* _問題 1_
Facebook対Google+の文章について、次の問いに答えよ。
(a) Facebookのアクティブユーザーは何人か。
(b) 世界のインターネット人口は約何人とされているか。
(c) GoogleがGoogle+より前にリリースし、失敗に終わったサービスは何か。
* _問題 2_
Facebook対Google+の文章を、最後の文の後から書き継げ。

熾烈を極めるFacebook vs Google+(前編)
熾烈を極めるFacebook vs Google+(前編)
2011年7月11日TEXT:小川 浩(株式会社モディファイ CEO 兼クリエイティブディレクター)
GoogleがFacebook対抗の切り札として、新しいソーシャルネットワークサービスをリリースした。それがGoogle+だ。
2011年6月11日時点でGoogle+は、Gmailのリリース時に似て限られた人数にしか利用を許可しない、限定公開の状態にある。IT業界の人間を中心に試用が進んでいるが、これまでのところ、評判は総じて良いようだ。
多くのネットユーザーにとって、Facebookが7億5000万人ものアクティブユーザー(1カ月に一度以上ログインしているユーザー)を集めていることは、もはや驚くには当たらない。世界のインターネット人口は約20億だから、Facebookは35%ほどの普及率、ということになる。
しかしGoogleにとっては、この数字はまさしく“すぐそこにある危機”に他ならない。
詳しくは僕の共著『ソーシャルメディア維新』(毎日コミュニケーションズ)を参照いただければと思うが、GoogleにとってFacebookはWeb上の癌細胞のように感じることだろう。Googleは検索エンジンによるWeb上のトラフィックを広告によって換金する会社だ。つまり、オープンなWebがあってこそ、あれだけの巨大な存在感を維持している。
しかし、いまやそのWebは、スマートフォン上のアプリケーション群によってネット利用の最大シェアの座を奪われ、さらにFacebookという閉鎖的な空間がWeb上に広がることによってGoogleが検索できない領域が加速度的に広がりつつある。体内に巣食う癌細胞のように、Googleが理想とするWebの健全なオープン性を徐々に蝕みつつあるのである。
そうした状況を見逃せるわけもなく、OrkutやGoogle Wave、Google Buzzなど、さまざまな手法でFacebook対抗のソーシャルネットワークサービスをリリースしてきたGoogleだが、ことごとく失敗に終わってきた。その彼らが満を持してβリリースしたのがGoogle+である。

保存済みデータ項目

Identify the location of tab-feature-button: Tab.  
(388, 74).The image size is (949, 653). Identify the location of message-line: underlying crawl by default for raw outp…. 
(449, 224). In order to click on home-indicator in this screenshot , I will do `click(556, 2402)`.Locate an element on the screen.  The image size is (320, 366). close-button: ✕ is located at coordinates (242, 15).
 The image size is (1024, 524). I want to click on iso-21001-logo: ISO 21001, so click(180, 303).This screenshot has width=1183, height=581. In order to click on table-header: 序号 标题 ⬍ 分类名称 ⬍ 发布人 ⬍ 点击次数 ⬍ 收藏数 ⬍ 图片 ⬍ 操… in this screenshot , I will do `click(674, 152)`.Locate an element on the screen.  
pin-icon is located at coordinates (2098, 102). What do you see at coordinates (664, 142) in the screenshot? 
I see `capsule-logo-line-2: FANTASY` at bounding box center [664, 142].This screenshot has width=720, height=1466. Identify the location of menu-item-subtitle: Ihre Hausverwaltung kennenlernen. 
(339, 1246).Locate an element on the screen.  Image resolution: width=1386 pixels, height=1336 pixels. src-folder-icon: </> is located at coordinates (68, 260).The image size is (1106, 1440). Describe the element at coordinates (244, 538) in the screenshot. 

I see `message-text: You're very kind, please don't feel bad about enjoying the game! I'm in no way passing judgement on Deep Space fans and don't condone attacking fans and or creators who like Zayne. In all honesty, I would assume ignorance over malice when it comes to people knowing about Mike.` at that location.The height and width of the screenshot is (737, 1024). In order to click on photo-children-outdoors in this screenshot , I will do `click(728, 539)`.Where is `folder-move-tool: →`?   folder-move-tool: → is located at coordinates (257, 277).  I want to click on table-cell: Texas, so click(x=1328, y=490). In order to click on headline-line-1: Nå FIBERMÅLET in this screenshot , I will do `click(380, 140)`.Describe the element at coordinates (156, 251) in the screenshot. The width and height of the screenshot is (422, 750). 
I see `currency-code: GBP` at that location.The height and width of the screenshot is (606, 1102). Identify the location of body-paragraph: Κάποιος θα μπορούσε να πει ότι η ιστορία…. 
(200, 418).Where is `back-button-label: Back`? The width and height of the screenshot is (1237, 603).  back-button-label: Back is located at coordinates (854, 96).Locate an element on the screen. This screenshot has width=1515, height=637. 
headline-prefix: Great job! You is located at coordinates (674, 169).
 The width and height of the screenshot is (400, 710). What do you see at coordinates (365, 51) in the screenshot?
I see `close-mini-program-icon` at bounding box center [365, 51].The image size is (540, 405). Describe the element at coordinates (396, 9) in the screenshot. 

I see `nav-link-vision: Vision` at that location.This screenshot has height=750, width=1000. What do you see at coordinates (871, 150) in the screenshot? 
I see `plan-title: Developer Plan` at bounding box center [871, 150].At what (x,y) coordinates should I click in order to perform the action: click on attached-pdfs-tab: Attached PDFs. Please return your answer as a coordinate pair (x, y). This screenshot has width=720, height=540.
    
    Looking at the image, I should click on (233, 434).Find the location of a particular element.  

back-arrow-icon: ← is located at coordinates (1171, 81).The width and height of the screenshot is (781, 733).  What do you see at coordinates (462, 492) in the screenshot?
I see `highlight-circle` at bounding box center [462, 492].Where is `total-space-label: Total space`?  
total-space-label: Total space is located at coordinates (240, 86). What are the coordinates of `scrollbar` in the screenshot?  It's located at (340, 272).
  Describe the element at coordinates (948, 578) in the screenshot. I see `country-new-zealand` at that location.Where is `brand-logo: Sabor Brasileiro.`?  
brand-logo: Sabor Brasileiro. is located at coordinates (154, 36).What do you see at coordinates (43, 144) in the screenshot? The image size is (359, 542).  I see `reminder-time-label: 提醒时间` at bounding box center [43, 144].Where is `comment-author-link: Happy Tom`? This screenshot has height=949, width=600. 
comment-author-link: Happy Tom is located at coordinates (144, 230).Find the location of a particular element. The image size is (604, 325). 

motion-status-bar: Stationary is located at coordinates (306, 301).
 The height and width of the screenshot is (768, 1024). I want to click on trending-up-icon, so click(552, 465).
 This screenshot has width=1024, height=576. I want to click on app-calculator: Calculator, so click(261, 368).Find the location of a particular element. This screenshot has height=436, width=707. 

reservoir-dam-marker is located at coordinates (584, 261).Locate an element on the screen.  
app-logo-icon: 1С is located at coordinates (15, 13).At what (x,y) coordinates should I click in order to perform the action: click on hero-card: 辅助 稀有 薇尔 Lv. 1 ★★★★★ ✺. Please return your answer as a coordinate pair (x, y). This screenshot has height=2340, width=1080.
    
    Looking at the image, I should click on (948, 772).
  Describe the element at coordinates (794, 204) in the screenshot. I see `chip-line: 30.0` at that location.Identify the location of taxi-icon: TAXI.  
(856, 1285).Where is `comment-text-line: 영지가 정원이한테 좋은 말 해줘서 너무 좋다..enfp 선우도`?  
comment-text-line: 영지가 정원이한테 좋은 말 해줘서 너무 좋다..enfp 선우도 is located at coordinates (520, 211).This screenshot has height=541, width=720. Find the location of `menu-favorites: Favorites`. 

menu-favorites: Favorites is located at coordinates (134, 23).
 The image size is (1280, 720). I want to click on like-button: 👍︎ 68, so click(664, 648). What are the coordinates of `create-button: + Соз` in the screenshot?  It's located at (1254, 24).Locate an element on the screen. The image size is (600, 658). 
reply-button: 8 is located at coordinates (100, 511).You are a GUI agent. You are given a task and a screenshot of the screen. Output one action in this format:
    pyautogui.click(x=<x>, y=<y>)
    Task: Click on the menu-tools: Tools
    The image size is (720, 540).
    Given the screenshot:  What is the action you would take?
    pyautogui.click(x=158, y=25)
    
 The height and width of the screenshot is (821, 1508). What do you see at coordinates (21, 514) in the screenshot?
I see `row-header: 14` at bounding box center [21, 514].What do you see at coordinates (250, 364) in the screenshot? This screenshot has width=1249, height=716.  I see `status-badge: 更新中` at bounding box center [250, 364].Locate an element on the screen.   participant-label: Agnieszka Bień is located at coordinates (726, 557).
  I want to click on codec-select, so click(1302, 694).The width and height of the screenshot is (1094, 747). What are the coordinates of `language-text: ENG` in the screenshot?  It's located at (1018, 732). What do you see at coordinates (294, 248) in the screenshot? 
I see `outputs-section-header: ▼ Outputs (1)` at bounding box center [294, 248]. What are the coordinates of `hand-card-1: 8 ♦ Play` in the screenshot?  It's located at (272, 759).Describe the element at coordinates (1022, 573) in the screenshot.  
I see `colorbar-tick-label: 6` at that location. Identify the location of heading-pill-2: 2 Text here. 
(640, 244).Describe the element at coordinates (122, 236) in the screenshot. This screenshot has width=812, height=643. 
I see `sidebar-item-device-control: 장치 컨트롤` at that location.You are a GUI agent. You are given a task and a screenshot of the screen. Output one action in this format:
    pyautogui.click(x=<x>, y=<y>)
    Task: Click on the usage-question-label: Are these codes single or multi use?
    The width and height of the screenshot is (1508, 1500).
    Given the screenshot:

* _解答 1_
(a) 7億5000万人
(b) 約20億
(c) Orkut、Google Wave、Google Buzz

* _解答 2_
Google+の外観は、かなりFacebookに似ている。というより、ソーシャルの分野でこれ以上の失態が許されないGoogleが、なりふり構わずFacebookのインターフェイスを研究した結果が現れているといえるだろう。サービス内容も当然似通っているが、Google+は友人の階層化(たとえば家族、友人、知人、恋人、仕事関連、などのグルーピング)を行える。これを彼らはサークル、と呼んでいる。Facebookの人間関係は基本的に非常にフラットであり、単なる顔見知りや会社の同僚との関係性と、恋人や家族との関係性を区別することができない。これがFacebookの最大の弱点であるとGoogleは考えたわけだ。これは、小規模グループに特化したSNSであるPathが、友人として承認できる人数を最大50人としたアプローチに近い。人間関係を整理したいと考えるか、Facebookのようにすべてフラットでよいと考えるか、その違いによってGoogle+のサークル機能への評価が変わるはずだ。
ただ、現時点でGoogle+がすぐれているのは、モバイルへの対応と多言語対応を、ほぼ完璧に行っていることだ。日本においてAndroidスマートフォンのユーザーが急増していくこともあり、これが功を奏する可能性は十分にある。
それにしても、果たしてGoogle+はFacebookを追い上げることができるだろうか。この点については、次回詳しく解説してみよう。
(後編に続く)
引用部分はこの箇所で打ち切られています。